She wound the Magnum back into Mance's hand, tied her hair back in a
ponytail which she tucked in her tee-shirt, then went into the bedroom. She avoided looking at the hairy chunk of
Mikey's head on the bed as she dug a red plaid lumberjack shirt out of a pile
of clothes and put it on, as well as some RayBans and a cap that, ironically,
advertised the kind of shotgun ammo she'd probably used to mask Mance's wound
channel. A quick search for money uncovered a .357 Python in a night-table drawer; deciding it could come in handy if the cops got busy and she had to ditch her Detonics early, she shoved it in her waistband.
As she stepped out of the
apartment into the sunlight, Bon Scott yowled, "Gone shootin', my baby
gone shootin'" from the stereo.
"Yeah baby is," Morgan
mumbled, heading to her Harley, taking a sad glance at Mikey's. A clock had started in her head with the
first gunshot, and there should be sirens in the distance by now. All she heard, though, were kids yelling at
each other. This was a bad
neighborhood. Maybe a slightly better
one now.
She started the bike and
throttled with a hand still numbed by the recoil, wheeling out of the
neighborhood, fast but not hey-look-at-me-and-remember-it fast. The ice of fear was thawing inside her, and
as usual she hadn't let it control anything, forcing it to only make her more
calm and clear-headed. It was an old
trick her daddy had taught her, and he'd been very sorry once she learned it
because then his fun was over.
She hoped the shotgun blasts
she'd put into Mance's bullet wound would be enough to foul the ballistics
readings for the pigs, because she had more business to do with her gun before
she could dump it. With luck they'd
lose her slug amidst all that .00 buckshot, since they wouldn't be looking for
it. She hadn't been crazy about Mikey,
but he'd been a partner, and nobody burned Morgan Stack and went without heavy
payback. If your rep went bad you'd
spend all your time trying to rebuild it.

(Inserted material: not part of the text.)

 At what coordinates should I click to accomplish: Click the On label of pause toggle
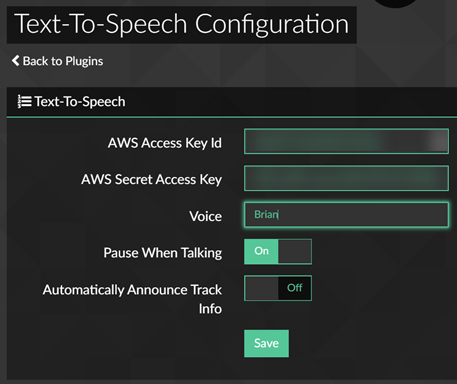(x=261, y=251)
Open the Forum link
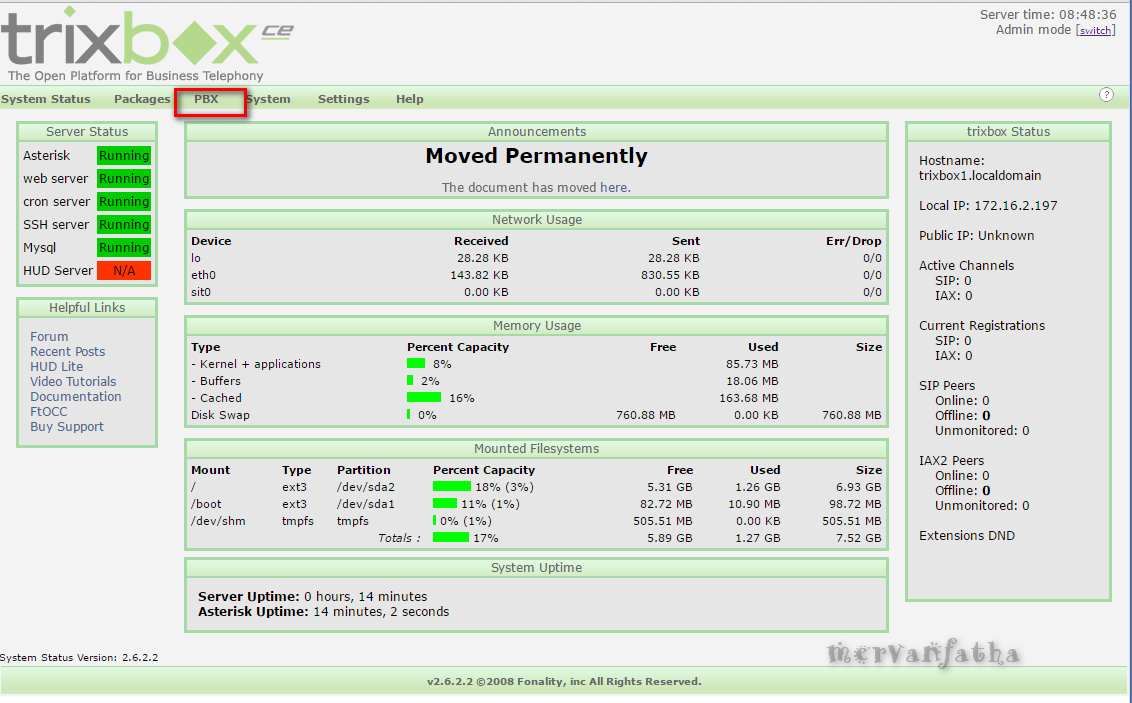Screen dimensions: 1132x703 [49, 336]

Precedents couldn't be allowed to stand. If it worked once, some fool would always
want to see if it could work again.
In another neighborhood a couple
of miles away she stuffed Mance's shirt and sunglasses and hat into a
dumpster. A few miles after that she
undid the ponytail and let the slipstream shake it out.
There was nothing in the
driveway of the yellow house across from Walgreens. Some mail in the mailbox was addressed to
Richard Fredericks. Good boy, Eddie. She thundered the Harley to Hi-Ho Silvers
and parked it out front. There were a
dozen or so bikes and as many cars in the lot, even though it was early afternoon,
not optimum hours for a strip club. But,
boys liked watching high ho's dance any time of the day, didn't they?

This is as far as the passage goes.